The non-radioactive FAO assay is based on oxidation of the substrate octanoyl-carnitine. Generation of NADH is coupled to the reduction of the tetrazolium salt INT to formazan. The intensity of the red-colored formazan (measured at 492 nm) is proportional to increased FAO activity. Fatty Acid Oxidation Assay Kit (Biomedical Research Service & Clinical Application) was used after replacing the substrate from octanoyl-CoA to octanoyl-carnitine (Cayman).

Cellular ROS and ATP Assay.

Cellular ROS and ATP levels were measured using the DCFDA Cellular ROS Detection Assay Kit (Abcam) and Luminescent ATP Detection Assay Kit (Abcam) according to manufacturer’s instruction.

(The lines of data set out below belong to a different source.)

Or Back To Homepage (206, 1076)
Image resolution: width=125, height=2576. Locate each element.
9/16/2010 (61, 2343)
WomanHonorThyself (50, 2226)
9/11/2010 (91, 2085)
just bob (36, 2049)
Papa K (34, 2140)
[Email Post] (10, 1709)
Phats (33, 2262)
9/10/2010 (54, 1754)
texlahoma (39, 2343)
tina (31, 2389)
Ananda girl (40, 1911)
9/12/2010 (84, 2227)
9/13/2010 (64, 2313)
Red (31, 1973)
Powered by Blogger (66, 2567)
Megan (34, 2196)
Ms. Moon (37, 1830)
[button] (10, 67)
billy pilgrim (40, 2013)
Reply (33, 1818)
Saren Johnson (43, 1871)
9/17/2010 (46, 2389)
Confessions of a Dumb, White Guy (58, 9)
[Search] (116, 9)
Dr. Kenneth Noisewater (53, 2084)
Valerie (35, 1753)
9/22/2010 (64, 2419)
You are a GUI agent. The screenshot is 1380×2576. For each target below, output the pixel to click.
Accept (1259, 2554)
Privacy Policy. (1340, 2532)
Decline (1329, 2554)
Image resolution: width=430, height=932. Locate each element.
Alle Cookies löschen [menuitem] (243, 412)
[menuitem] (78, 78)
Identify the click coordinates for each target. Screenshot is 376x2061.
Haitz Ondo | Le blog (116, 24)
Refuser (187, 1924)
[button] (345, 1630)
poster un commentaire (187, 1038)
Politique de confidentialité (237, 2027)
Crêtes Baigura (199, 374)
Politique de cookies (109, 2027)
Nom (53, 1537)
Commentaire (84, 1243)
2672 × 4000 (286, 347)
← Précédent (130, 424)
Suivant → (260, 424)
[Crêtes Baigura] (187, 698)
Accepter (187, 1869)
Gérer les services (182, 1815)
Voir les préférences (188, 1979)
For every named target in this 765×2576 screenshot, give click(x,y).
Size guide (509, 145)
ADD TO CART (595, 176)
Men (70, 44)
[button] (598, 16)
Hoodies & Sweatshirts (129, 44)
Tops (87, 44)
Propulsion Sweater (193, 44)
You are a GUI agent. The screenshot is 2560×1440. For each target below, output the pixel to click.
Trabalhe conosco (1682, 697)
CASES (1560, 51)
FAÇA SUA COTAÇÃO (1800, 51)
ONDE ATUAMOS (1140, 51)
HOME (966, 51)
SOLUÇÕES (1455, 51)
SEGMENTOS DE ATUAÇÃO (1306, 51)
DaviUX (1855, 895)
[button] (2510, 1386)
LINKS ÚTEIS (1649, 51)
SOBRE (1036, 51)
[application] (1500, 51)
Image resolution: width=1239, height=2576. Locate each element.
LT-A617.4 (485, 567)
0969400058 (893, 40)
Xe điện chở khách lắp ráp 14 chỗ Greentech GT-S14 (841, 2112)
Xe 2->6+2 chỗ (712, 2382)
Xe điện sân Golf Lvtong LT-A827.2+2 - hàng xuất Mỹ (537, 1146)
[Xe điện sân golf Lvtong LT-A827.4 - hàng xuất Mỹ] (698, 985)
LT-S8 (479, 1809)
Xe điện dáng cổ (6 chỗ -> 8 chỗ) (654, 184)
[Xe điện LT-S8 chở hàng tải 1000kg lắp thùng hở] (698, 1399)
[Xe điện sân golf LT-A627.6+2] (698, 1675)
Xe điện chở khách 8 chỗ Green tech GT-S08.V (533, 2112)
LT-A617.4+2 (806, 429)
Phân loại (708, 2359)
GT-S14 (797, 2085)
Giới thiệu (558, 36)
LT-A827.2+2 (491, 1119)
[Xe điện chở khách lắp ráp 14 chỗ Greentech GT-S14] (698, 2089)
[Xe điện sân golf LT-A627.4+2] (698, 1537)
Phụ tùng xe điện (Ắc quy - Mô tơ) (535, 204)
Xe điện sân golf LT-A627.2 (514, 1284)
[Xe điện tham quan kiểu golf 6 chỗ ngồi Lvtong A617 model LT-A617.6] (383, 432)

Mitochondrial Sub-fractionation.

Separation of inner and outer mitochondrial membranes was performed as described[56, 57, 58]. Purified adipocytes’ mitochondria from 50 15-cm cell culture plates were re-suspended in hypotonic medium (10 mM KCl, 2 mM HEPES, pH 7.2) at 10 mg/ml with gentle stirring for 20 min on ice. One-third volume of hypertonic medium (1.8 mM sucrose, 2 mM ATP, 2 mM MgSO4, 2 mM HEPES, pH 7.2) was then added and the solution stirred for an additional 5 min. The mitochondria were sonicated for 15 seconds at 3 amps before being layered on top of a stepwise gradient of 0.76, 1.0, 1.32, and 1.8 M sucrose and spun at 75,000 g for 3 h in an SW40 Ti rotor (Beckman). The soluble intermembrane space (IMS) fraction was collected from the upper supernatant, the outer membrane (OM) from between the 0.76 and 1.0 M interface, and the mitoplasts (MP) from the pellet. The MP and OM fractions were washed with MSHE and re-pelleted (MP at 10,000 g for 10 min, OM at 120,000 g for 45 min). MP were sonicated 3 × 2 min on ice with 1-min intervals. The solution was spun at 15,000 g to remove intact MP, and the resulting supernatant was spun at 120,000 g for 45 min at 4 °C to pellet inner membrane (IM). The soluble matrix (SM) fraction was collected from the supernatant.

Statistical analysis.

The significance of differences between two groups was determined by Student’s t-test (two-tailed). All mouse data were analyzed using either one-way or two-way ANOVA, where appropriate, followed by post hoc analysis. Differences were considered significant at p<0.05. All data analyses were performed using ImageJ or GraphPad Prism 6 software.

Data Availability Statement.

The primary data for analysis of all figures and supplementary figures are available upon request.